> [VORLIEGENDER TEXT]
□ □ □ □ □ □ □
Bericht aus dem Gemeindearchiv Dinhard von Ralph Ruch

Seit 2014 stellt das Staatsarchiv Zürich der Gemeinde Dinhard im Rahmen des Pilotprojekts "Integrierte Informationsverwaltung" einen professionellen Archivar zur Verfügung. Dieser bewirtschaftet in einem von der Gemeinde finanzierten Pensum von 6 Prozent den gesamten Lebenszyklus der Verwaltungsunterlagen (Informationsverwaltung und Archiv): das heisst Entrümpeln von Büroablagen, Regalen und Nebenkammern (im Fachjargon "Bewerten" genannt), sorgfältiges Verzeichnen und Verpacken von archivrelevanten Unterlagen ("Erschliessen") sowie die Unterstützung von Verwaltung, Behörden und Externen bei der Aktensuche ("Benutzung"). Zudem wird das Verwaltungspersonal bei der Umsetzung einer gesetzeskonformen Informationsverwaltung unterstützt.

Zu den Meilensteinen der bisher geleisteten Arbeiten gehören: die Einführung eines Reglements zur Informationsverwaltung, die Optimierung der konservatorischen Bedingungen im Archivraum und die Implementierung eines ganzheitlichen Life-Cycle-Managements für Verwaltungsunterlagen. Aktuell steht die Nachbewertung, Neuverzeichnung und archivgerechte Verpackung der Archivbestände im Zentrum.
□ □ □ □ □ □ □
> [AUFGABE]
Geben Sie aus dem Bericht zum Gemeindearchiv Dinhard alles von „Zu den Meilensteinen“ bis hinunter zu „Archivbestände im Zentrum.“ wortgetreu aus. Stützen Sie sich ausschließlich auf den Text.
□ □ □ □ □ □ □
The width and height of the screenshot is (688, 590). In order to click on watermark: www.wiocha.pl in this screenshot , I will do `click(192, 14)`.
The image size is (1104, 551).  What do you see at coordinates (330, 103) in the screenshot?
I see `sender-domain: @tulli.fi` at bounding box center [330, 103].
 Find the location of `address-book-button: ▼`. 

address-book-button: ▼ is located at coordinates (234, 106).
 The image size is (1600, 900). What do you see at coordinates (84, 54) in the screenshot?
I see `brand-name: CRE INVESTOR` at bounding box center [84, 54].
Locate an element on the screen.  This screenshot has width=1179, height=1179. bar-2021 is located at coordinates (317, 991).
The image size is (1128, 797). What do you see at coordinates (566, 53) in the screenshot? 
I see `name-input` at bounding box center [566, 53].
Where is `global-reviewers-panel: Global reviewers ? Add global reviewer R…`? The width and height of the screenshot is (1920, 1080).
□ □ □ □ □ □ □
> [AUFGABENERGEBNIS]
Zu den Meilensteinen der bisher geleisteten Arbeiten gehören: die Einführung eines Reglements zur Informationsverwaltung, die Optimierung der konservatorischen Bedingungen im Archivraum und die Implementierung eines ganzheitlichen Life-Cycle-Managements für Verwaltungsunterlagen. Aktuell steht die Nachbewertung, Neuverzeichnung und archivgerechte Verpackung der Archivbestände im Zentrum.